TASK REQUIREMENTS:
Look below for the line with "This screenshot has width=800, height=418.". Retype it and every line after it to the end, exactly, but leave out the pictures.

Records from a collection:
⟨

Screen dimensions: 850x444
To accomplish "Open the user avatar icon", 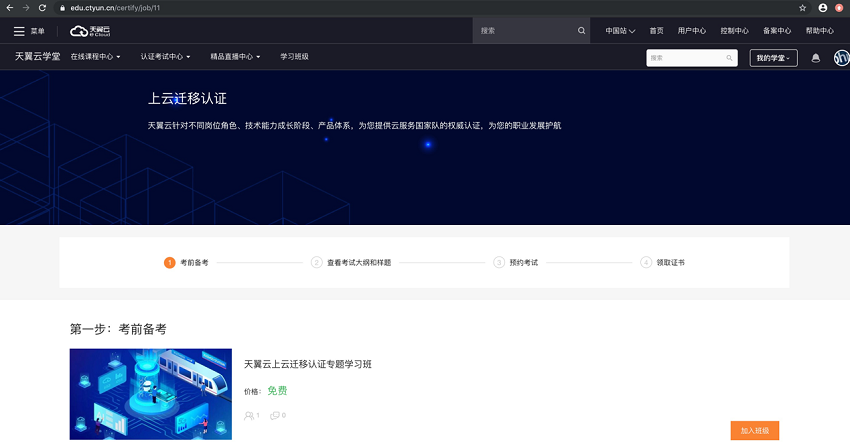I will 841,58.
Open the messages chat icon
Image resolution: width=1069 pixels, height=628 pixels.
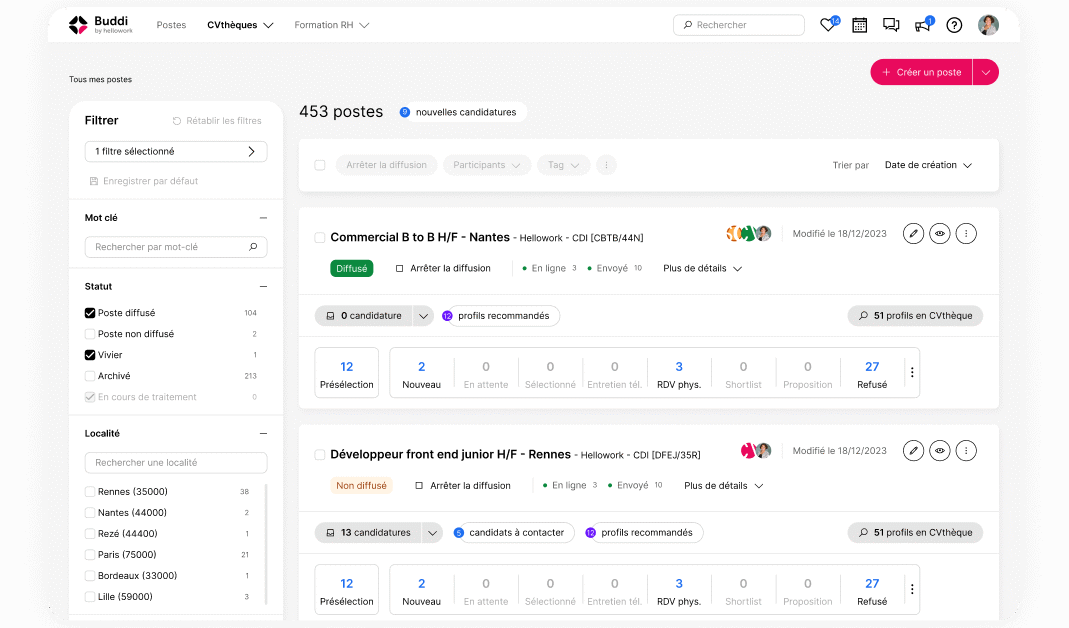tap(891, 25)
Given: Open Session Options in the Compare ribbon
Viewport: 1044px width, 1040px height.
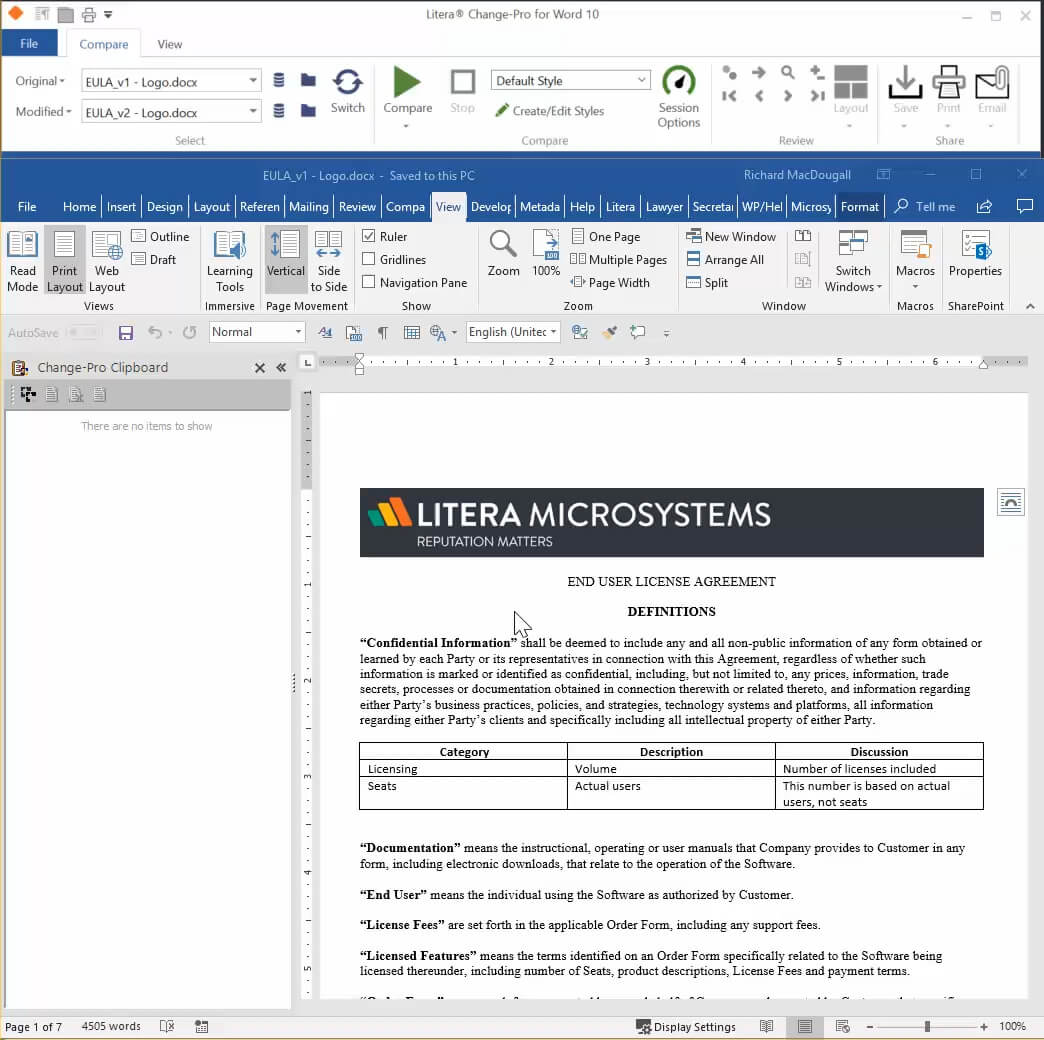Looking at the screenshot, I should [x=679, y=97].
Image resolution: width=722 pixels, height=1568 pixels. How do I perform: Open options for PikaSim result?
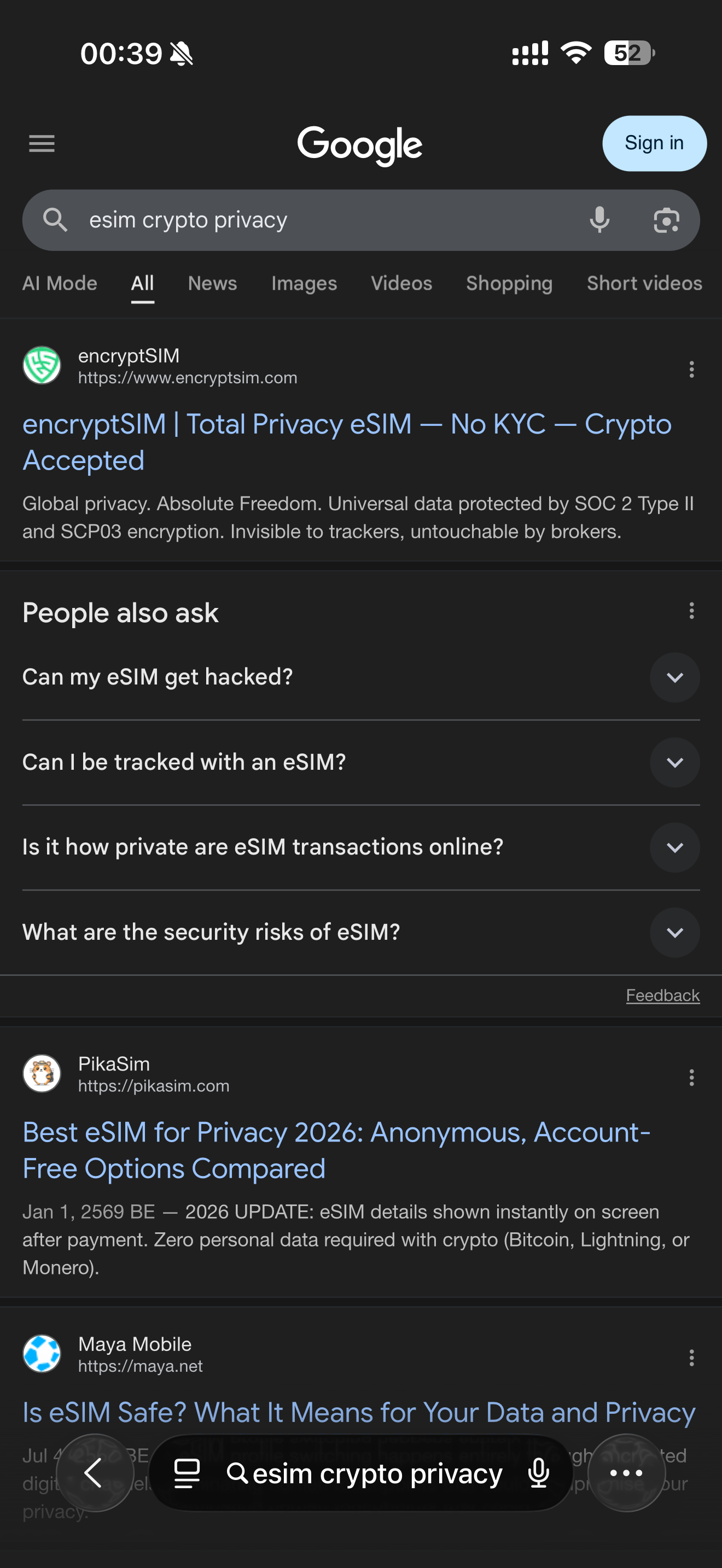pyautogui.click(x=691, y=1078)
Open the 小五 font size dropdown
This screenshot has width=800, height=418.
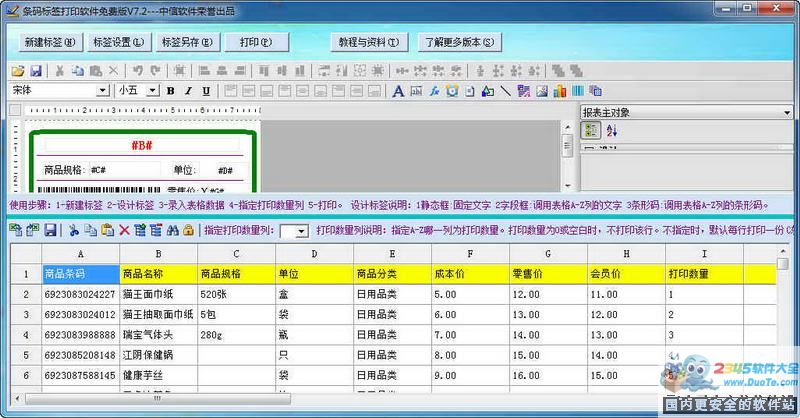[152, 91]
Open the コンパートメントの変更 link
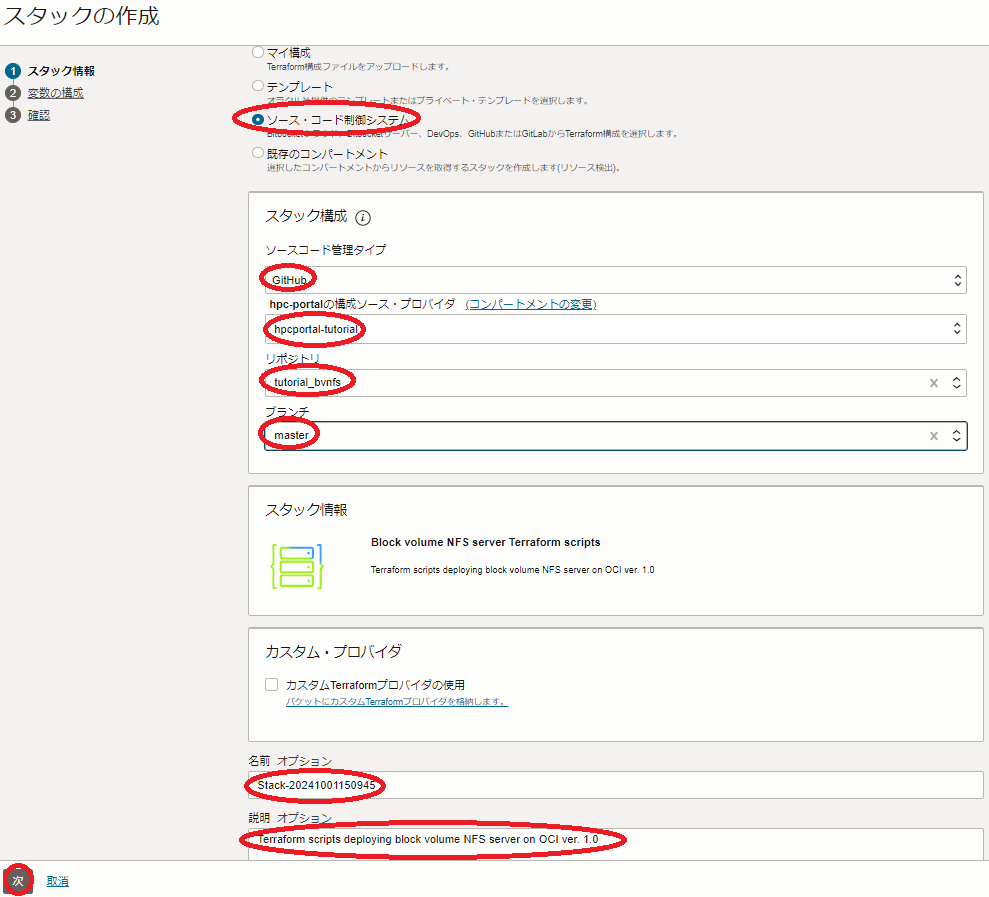This screenshot has width=989, height=897. (531, 304)
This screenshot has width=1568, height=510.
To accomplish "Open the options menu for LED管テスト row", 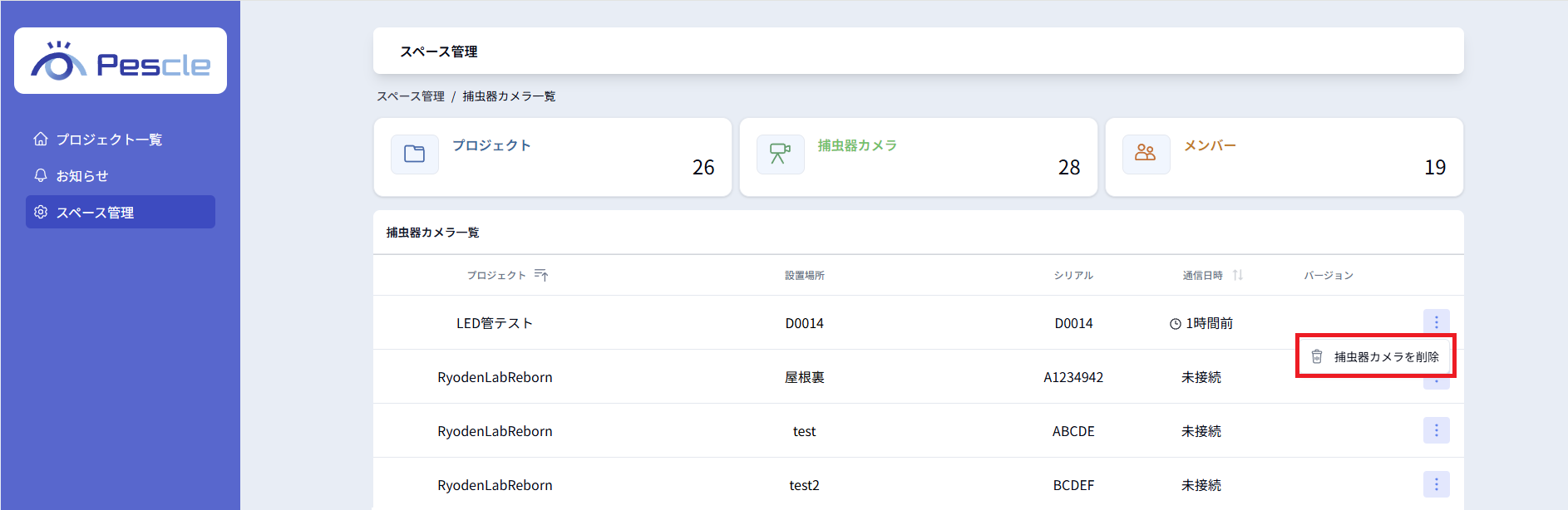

⟩

EXERCISE OUTPUT:
This screenshot has width=800, height=418.
[152, 91]
Open the コンパートメントの変更 link
This screenshot has width=989, height=897. (531, 304)
This screenshot has width=1568, height=510.
To accomplish "Open the options menu for LED管テスト row", 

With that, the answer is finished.